Dr Emilia Knight propelled her viewing chair around the holo-pit, to take up a position right behind the seething mass of water she had created. Pausing the simulation, she gazed down on the wreckage that the tsunami had caused along her virtual model of the Hawaiian coastline, then shook her head sadly. ‘What if we gave the population a twenty-minute warning instead?’ she asked Steve Bardini.
He tapped the figures into his workstation, and the revised data was instantly displayed on the information overlay in front of the now-frozen image in the holo-pit. 1,627 fatalities, 6,300 homeless. Damage estimated at $14.67 billion.
‘A bit better, but still awful,’ Emilia murmured. ‘Let’s go back and run the underwater quake again – this time make it Magnitude Four.’
They were modelling the deep-sea data that Valerie Cummings had forwarded from the US Navy Research Vessel Orlando. Her ocean-temperature readings had suggested fresh seismic activity beneath the Pacific seabed, prompting Emilia and Steve to spend the whole morning gathering additional ambient data from Geohazard’s deep-sea pressure detectors, coastal tide gauges, and tsunameters.
It was Dr Knight’s first day back at work after her hospitalization, and she was now feeling fully recovered.

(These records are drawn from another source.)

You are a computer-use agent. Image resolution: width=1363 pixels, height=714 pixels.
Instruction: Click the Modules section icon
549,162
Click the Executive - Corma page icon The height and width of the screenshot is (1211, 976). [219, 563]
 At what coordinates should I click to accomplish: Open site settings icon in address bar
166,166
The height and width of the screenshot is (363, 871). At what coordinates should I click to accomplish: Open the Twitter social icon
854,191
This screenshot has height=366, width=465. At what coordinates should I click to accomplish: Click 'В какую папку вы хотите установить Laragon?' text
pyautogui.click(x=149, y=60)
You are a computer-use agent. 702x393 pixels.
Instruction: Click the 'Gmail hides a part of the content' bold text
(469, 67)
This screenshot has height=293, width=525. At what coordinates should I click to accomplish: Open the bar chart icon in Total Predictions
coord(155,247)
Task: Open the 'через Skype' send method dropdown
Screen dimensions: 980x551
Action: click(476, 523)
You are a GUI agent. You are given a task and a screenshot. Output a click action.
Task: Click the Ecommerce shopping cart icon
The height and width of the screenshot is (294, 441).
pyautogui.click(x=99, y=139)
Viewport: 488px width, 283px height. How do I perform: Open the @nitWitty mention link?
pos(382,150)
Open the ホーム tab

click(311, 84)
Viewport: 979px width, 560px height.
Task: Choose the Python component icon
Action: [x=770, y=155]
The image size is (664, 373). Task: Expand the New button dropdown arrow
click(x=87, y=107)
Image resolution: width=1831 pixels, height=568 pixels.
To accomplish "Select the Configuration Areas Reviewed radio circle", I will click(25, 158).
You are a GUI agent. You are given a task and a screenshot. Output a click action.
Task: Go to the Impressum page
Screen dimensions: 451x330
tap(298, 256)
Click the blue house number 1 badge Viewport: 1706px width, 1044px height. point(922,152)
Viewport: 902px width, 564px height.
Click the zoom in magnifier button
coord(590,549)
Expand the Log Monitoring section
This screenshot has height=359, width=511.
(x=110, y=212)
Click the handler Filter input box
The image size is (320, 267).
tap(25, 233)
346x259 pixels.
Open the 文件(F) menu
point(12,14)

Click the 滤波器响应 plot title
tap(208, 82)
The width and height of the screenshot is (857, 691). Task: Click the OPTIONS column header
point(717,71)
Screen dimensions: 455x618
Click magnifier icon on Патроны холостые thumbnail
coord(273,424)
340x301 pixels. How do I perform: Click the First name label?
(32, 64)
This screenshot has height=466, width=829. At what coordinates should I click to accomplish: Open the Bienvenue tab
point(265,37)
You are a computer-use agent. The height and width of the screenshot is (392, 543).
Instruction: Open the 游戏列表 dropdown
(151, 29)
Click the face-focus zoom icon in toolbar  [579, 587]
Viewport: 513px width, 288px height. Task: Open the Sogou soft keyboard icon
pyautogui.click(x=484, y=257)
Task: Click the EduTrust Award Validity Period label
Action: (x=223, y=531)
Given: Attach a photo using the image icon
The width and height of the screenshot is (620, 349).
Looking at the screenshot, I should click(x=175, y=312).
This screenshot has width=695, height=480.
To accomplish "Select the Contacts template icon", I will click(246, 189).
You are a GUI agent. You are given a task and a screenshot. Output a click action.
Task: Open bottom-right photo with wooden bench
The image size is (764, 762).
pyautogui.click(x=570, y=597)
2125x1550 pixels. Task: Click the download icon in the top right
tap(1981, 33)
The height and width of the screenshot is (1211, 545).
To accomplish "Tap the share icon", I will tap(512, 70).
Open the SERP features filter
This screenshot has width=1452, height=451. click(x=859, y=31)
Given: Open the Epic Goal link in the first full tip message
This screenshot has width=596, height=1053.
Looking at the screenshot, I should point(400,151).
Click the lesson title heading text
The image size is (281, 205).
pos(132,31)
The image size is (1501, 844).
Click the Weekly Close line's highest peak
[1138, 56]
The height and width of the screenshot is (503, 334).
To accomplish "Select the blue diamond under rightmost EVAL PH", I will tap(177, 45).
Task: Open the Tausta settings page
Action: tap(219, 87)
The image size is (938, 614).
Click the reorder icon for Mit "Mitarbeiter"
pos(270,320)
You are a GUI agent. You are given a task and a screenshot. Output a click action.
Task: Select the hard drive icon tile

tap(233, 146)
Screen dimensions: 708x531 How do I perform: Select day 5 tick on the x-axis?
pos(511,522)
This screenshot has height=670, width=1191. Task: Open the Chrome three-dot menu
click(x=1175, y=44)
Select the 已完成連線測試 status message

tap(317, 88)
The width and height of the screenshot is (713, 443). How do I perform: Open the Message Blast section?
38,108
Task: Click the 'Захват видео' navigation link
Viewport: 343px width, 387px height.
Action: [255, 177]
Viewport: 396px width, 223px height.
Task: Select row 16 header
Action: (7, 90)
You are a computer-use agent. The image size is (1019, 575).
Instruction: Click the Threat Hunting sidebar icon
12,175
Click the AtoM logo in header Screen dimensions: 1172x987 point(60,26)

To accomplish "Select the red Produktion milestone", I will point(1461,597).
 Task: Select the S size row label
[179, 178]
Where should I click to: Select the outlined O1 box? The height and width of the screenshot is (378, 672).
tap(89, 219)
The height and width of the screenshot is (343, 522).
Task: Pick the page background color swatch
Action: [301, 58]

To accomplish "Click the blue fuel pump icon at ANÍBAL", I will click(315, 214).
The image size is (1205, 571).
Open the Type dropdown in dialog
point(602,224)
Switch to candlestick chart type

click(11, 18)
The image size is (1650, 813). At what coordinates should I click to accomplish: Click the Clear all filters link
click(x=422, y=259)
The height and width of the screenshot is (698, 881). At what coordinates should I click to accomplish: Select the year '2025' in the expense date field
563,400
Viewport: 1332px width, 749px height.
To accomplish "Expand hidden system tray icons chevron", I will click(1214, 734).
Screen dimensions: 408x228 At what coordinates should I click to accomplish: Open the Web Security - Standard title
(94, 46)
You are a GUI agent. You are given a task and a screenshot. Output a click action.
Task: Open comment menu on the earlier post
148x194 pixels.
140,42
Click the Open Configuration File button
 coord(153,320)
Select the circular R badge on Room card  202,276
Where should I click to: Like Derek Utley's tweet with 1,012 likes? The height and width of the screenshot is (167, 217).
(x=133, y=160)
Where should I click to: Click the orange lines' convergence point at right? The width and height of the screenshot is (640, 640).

But this new data from the Pacific floor was truly alarming. The simulation they had created showed that a major undersea quake might allow the Hawaiians only a three-hour warning of an approaching tsunami. If the event was Magnitude Five or above, their model suggested that over 20,000 people would lose their lives, and the island would be plunged underwater for a distance of up to three miles inland from the northern coast.
‘Shouldn’t we at least be issuing a preliminary alert?’ Steve asked as he keyed the new instructions into their modelling system.
Emilia sat back in her viewing chair and considered carefully. Exactly when to issue alerts was always a tricky decision. If you warned a community too early before an event, or when nothing actually happened, they would cease to believe in warnings altogether – which always proved disastrous in the long run. If you delayed issuing a warning too long, the population living in the danger zone didn’t have sufficient time to get themselves clear.